I’m finally getting around to informing you, Internet, about the latest on our special needs two year old son, Charlie. Other than being one of the 3 cutest little boys on the planet (the others being Charlie’s 3 month old brother Jamie and the boy who plays “Peter” in Finding Neverland), Charlie was diagnosed last week with Asperger’s Syndrome as well as PDD-NOS. Both are mild (high-functioning) forms of Autism.

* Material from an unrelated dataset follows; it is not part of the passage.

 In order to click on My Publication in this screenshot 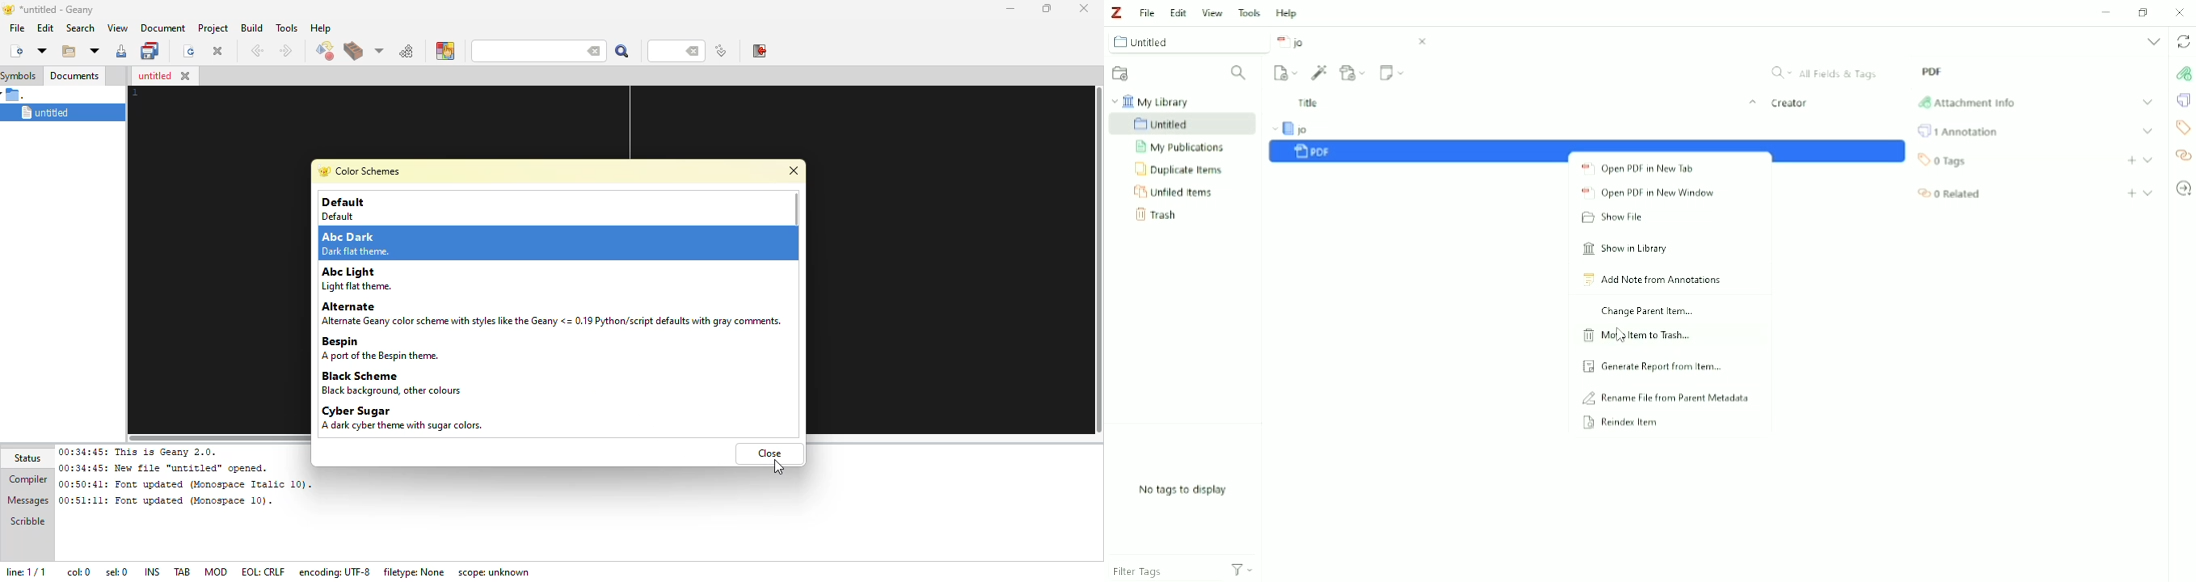, I will do `click(1185, 147)`.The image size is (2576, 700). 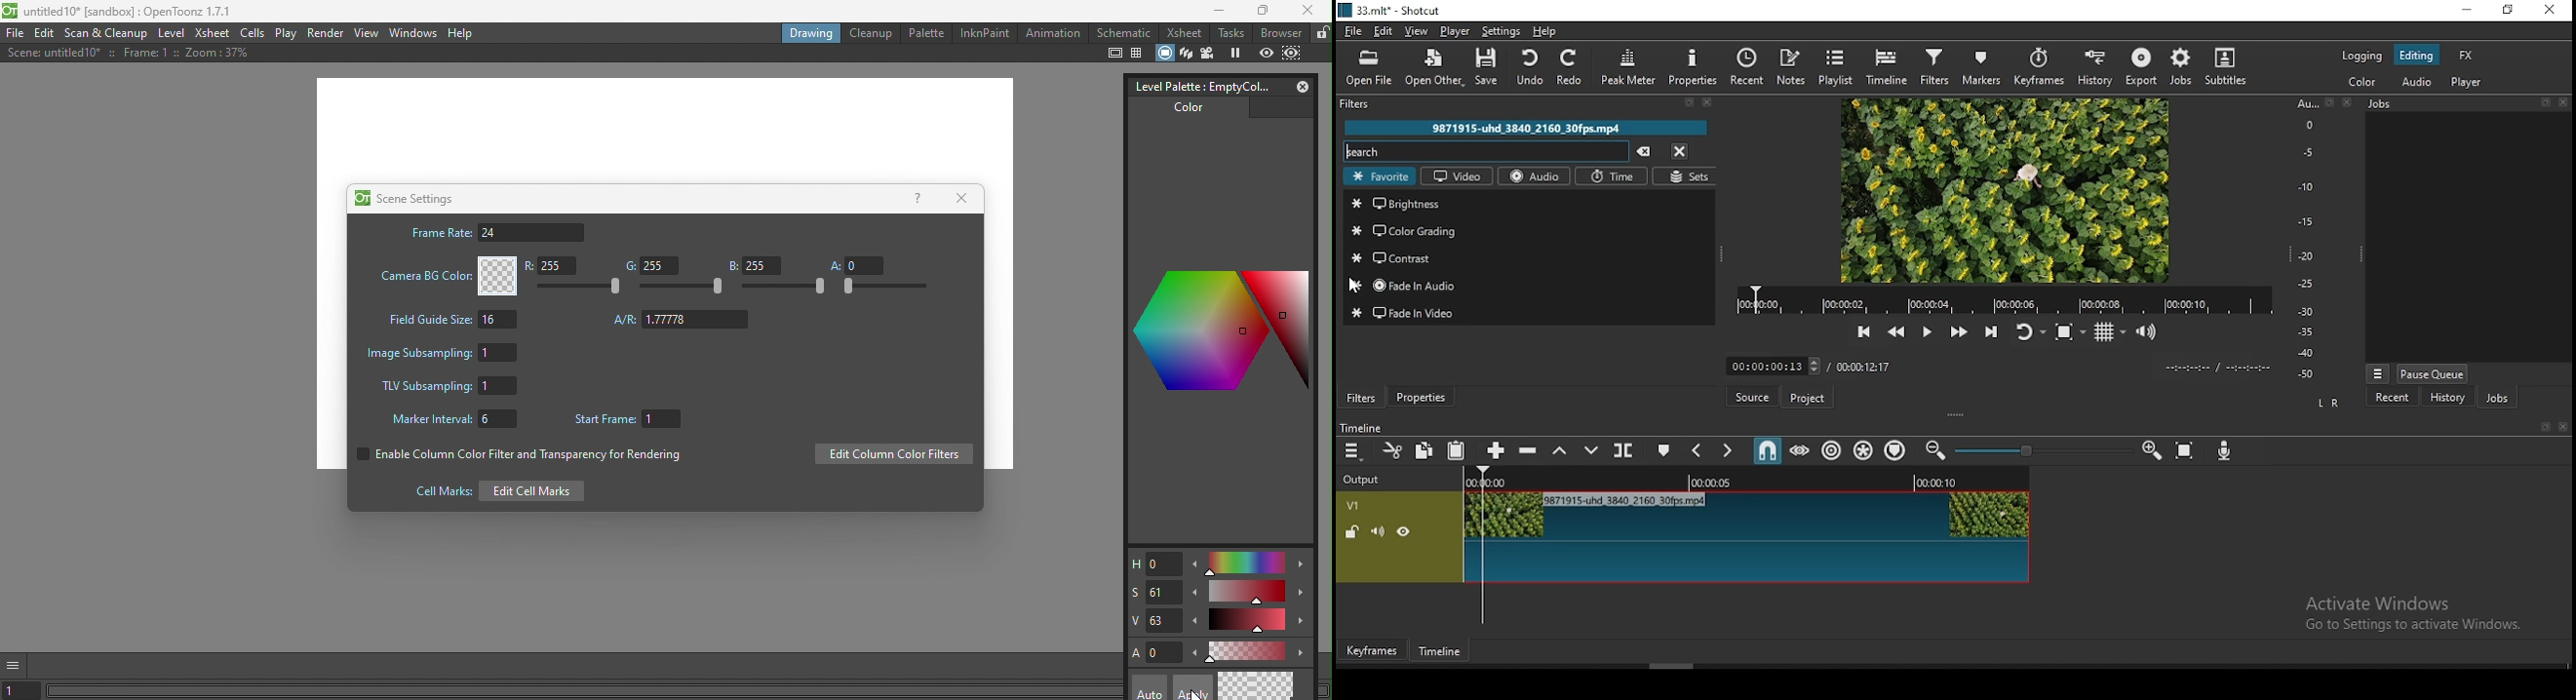 What do you see at coordinates (2307, 375) in the screenshot?
I see `-50` at bounding box center [2307, 375].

This diagnosis is not news, the Hubs and I have suspected this for a while but we were not taken seriously by our pediatrician, Dr. Loser, et. al. All I can say is, if you know in your gut that something is wrong, seek help. Ignore people who say “Oh that’s totally normal” and do research and educate yourself. We will be getting Charlie into various therapies and schools, and are still considered to be in the “early intervention” stage, but we seriously knew about this a year ago, if not from birth.
Despite the fact that we knew about this, its still been a major shock hearing the actual words come out of an actual professional’s mouth. As long as no one diagnosed him, it was as if it wasn’t really happening or would just go away. Denial is a safe place to be sometimes.
As for me, the developmental psychologist who diagnosed Charlie is also recommending therapy for me. She has this silly idea that being 3 months postpartum and parenting an autistic child might be stressful. I’ve been having depression and anxiety and been hoping it would just go away. Maybe I was just PMS’ing? Maybe I was tired? Apparently not. Its going to be very hard getting used to opening up to a total stranger, but I’ll deal.
Thanks everyone for all the amazing support we’ve gotten in the last few days. You guys are gold.